--- ABOUT THIS TASK ---
Please transcribe only the lines from the one holding "The image size is (724, 1568)." through the final line of the data, both included, with no pictures.

--- RECORD EXCERPTS ---
--

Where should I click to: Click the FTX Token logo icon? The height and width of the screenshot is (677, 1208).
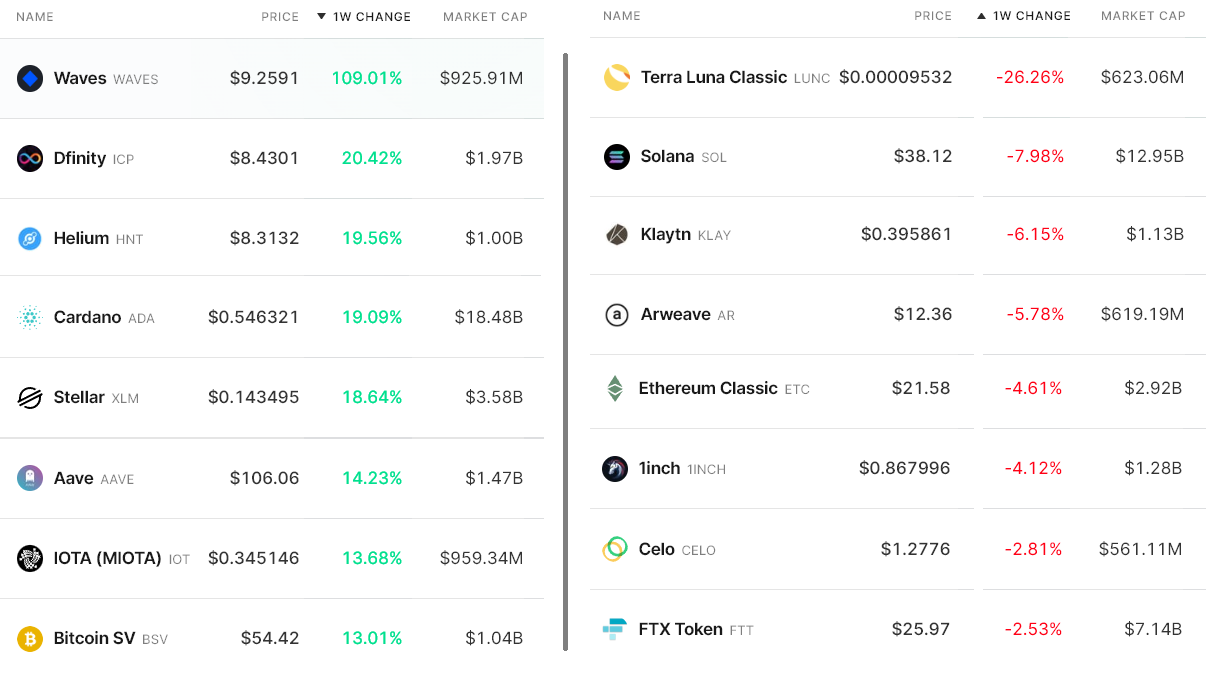(614, 629)
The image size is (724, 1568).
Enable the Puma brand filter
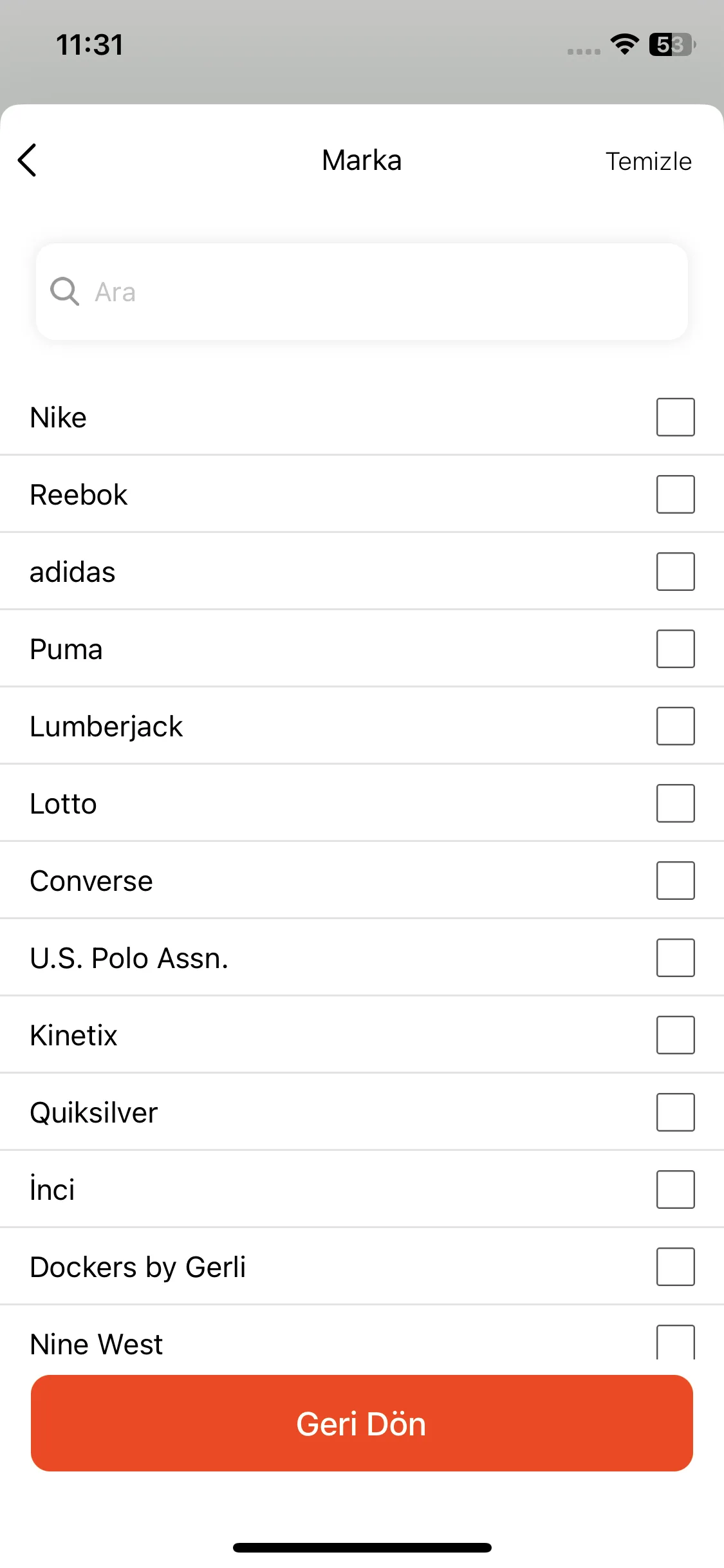[675, 649]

--

--- RESPONSE TO THIS EXERCISE ---
The image size is (724, 1568).
Enable the Puma brand filter
[675, 649]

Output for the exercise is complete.